我想找到在应用多项式朴素贝叶斯分类算法后成功分类和未被分类的原始数据。例如,在应用多项式朴素贝叶斯分类后,我得到了88%的准确率。我想知道那12%未被分类的数据,以及那88%被正确分类的数据。提前感谢。
我的数据集:
+----------------------+------------+
| Details | Category |
+----------------------+------------+
| Any raw text1 | cat1 |
+----------------------+------------+
| any raw text2 | cat1 |
+----------------------+------------+
| any raw text5 | cat2 |
+----------------------+------------+
| any raw text7 | cat1 |
+----------------------+------------+
| any raw text8 | cat2 |
+----------------------+------------+
| Any raw text4 | cat4 |
+----------------------+------------+
| any raw text5 | cat4 |
+----------------------+------------+
| any raw text6 | cat3 |
+----------------------+------------+
我的代码:
import pandas as pd
import numpy as np
import scipy as sp
from sklearn.naive_bayes import MultinomialNB
from sklearn.feature_extraction.text import CountVectorizer
from sklearn.model_selection import train_test_split
from sklearn.metrics import accuracy_score
import matplotlib.pyplot as plt
from sklearn.model_selection import train_test_split
data= pd.read_csv('mydat.xls', delimiter='\t',usecols=['Details','Category'],encoding='utf-8')

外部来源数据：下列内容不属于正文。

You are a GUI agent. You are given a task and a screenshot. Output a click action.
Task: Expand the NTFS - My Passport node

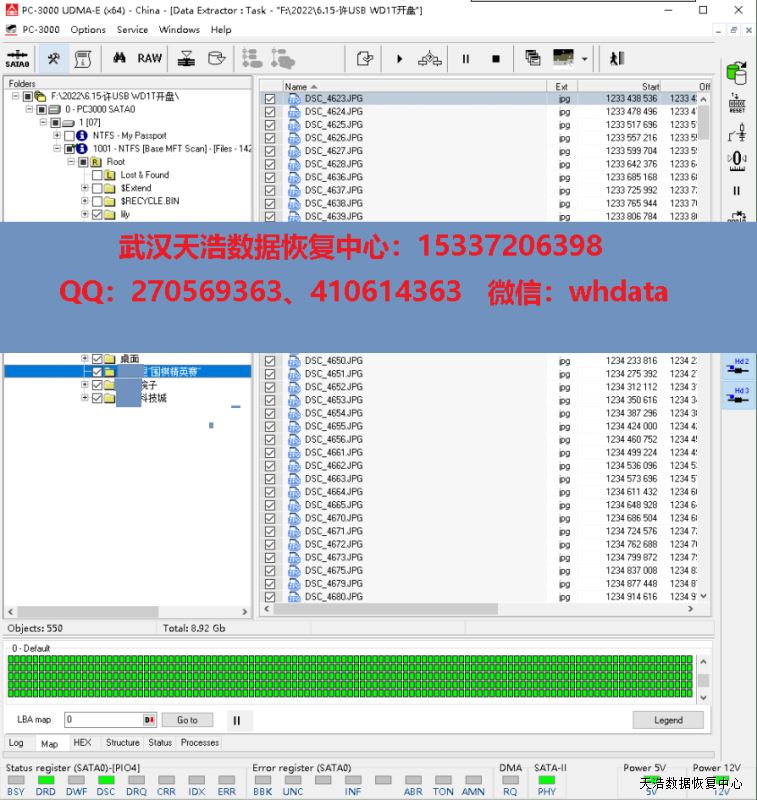[x=57, y=136]
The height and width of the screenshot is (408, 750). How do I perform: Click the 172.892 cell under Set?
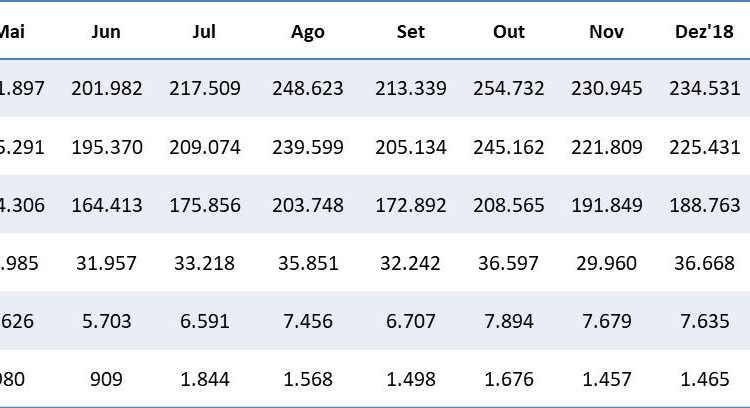pyautogui.click(x=410, y=205)
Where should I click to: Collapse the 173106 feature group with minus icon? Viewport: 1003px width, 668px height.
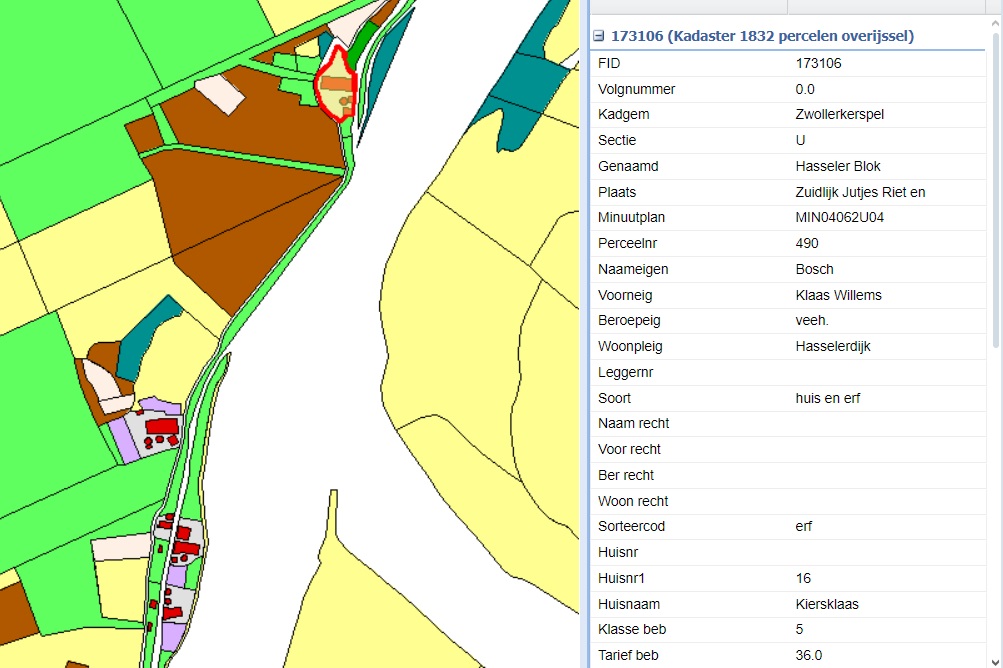coord(599,36)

target_one=data['Category']
target_list=data['Category'].unique()
x_train, x_test, y_train, y_test = train_test_split(data.Details, data.Category, random_state=42)
vect = CountVectorizer(ngram_range=(1,2))
#converting traning features into numeric vector
X_train = vect.fit_transform(x_train.values.astype('U'))
#converting training labels into numeric vector
X_test = vect.transform(x_test.values.astype('U'))
# start = time.clock()
mnb = MultinomialNB(alpha =0.13)
mnb.fit(X_train,y_train)
result= mnb.predict(X_test)
# mnb.predict_proba(x_test)[0:10,1]
accuracy_score(result,y_test)
回答:
只需遍历你的数据:
for i in range(len(y_test)):
if result[i] == y_test[i]:
print("CORRECT: ", X_test[i])
else:
print("INCORRECT: ", X_test[i])
你可以将它们添加到两个不同的列表中,或者只打印ID,或者根据需要进行其他操作。